Garlic is planted in the fall, but early enough so that the soil is still 60 degrees F.
The soil should be loose and rich. The best way to get that is to dig compost into your garden.
To plant, leave the skin on the bulbs. Do not separate the cloves from the bulb until you are ready to plant. Plant the clove’s root end down, pointed end up, 8” apart in the row.
Cover them with 2” of soil and 6” of mulch. The mulch will help keep the soil temperature stable -garlic doesn’t like a lot of temperature fluctuations. Leave the mulch on next spring as it will help control weeds and conserve soil moisture.

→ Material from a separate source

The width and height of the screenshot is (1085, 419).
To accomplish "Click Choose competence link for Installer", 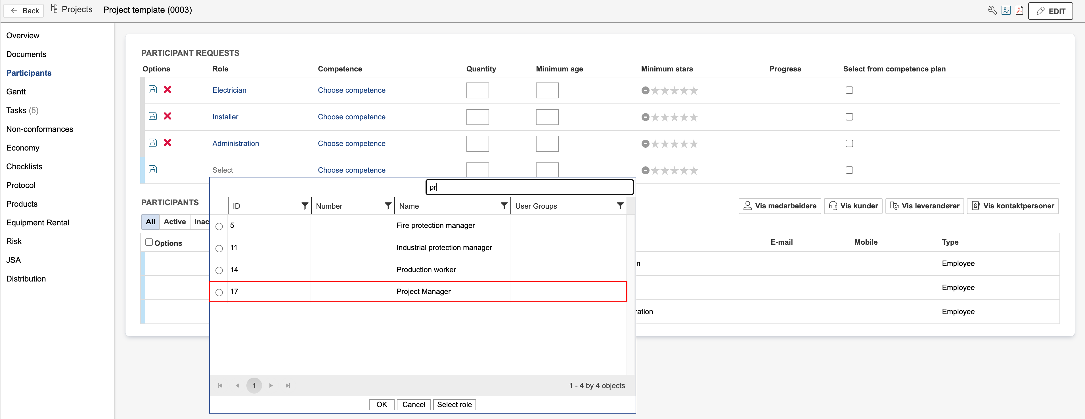I will point(351,117).
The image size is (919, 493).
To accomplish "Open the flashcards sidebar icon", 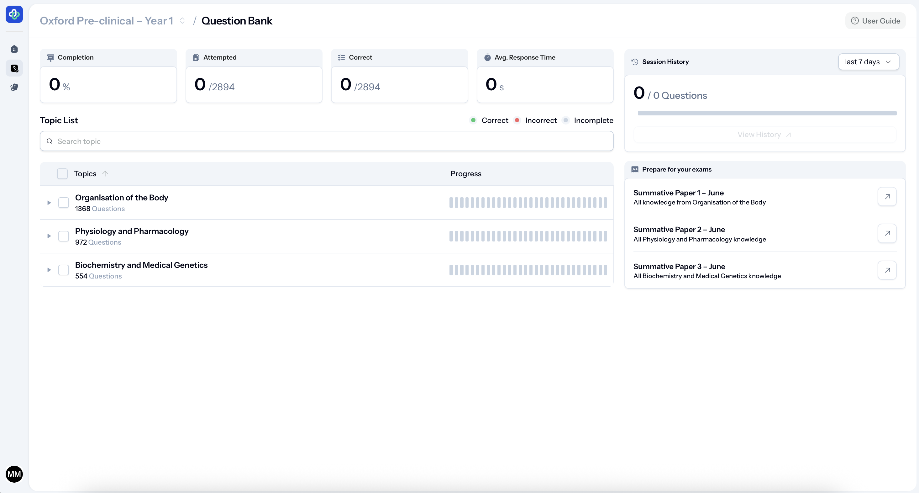I will [14, 87].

The cloves may sprout in the fall, but don’t be concerned. They’ll survive.
In early spring, as the crop just starts to emerge, you can add fertilizer. Don’t fertilize after May 15th!

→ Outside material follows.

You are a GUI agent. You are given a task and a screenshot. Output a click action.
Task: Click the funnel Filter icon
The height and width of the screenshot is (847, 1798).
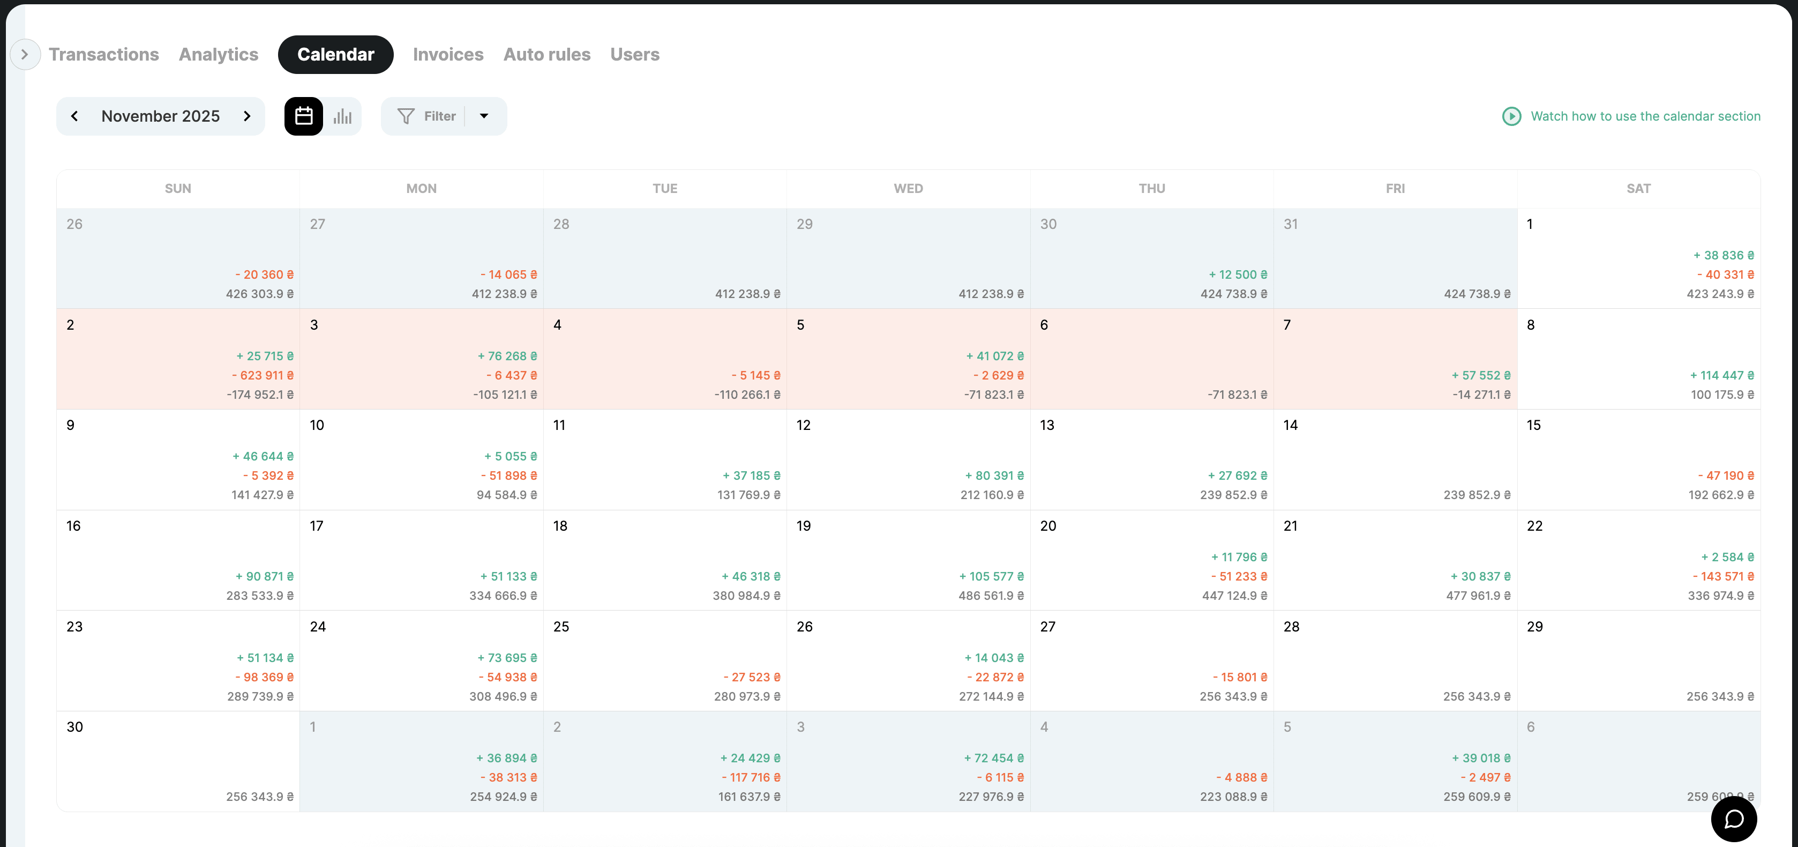(406, 116)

Keep irrigating if necessary, and keep the weeds at bay. Like any onion family plant, garlic doesn’t compete well with weeds.
You will probably see some curly stems (‘scapes’) that form as the bulb matures. Pick these off so they don’t inhibit the bulb formation.
Harvest after the leaves start to die back, when there are still 5 green leaves still on the plant. This will occur in June or early July.
Dig the bulbs carefully, trying not to pull the stalk out of the bulb. Don’t wash them, don’t let them get bruised, just brush off most of the soil. Put them in a dark and ventilated area right away so they can cure. Hanging them in a shed works well. You can add a light breeze from a fan if there isn’t much air movement in your area. This drying period is for 4-6 weeks.
Once they are dry, cut the roots off and cut the stem 1.5” above the bulb.
Store the dried, clean bulbs in a 50-70 degree area—not the refrigerator.
You can hold back the nicest bulbs for replanting in the fall.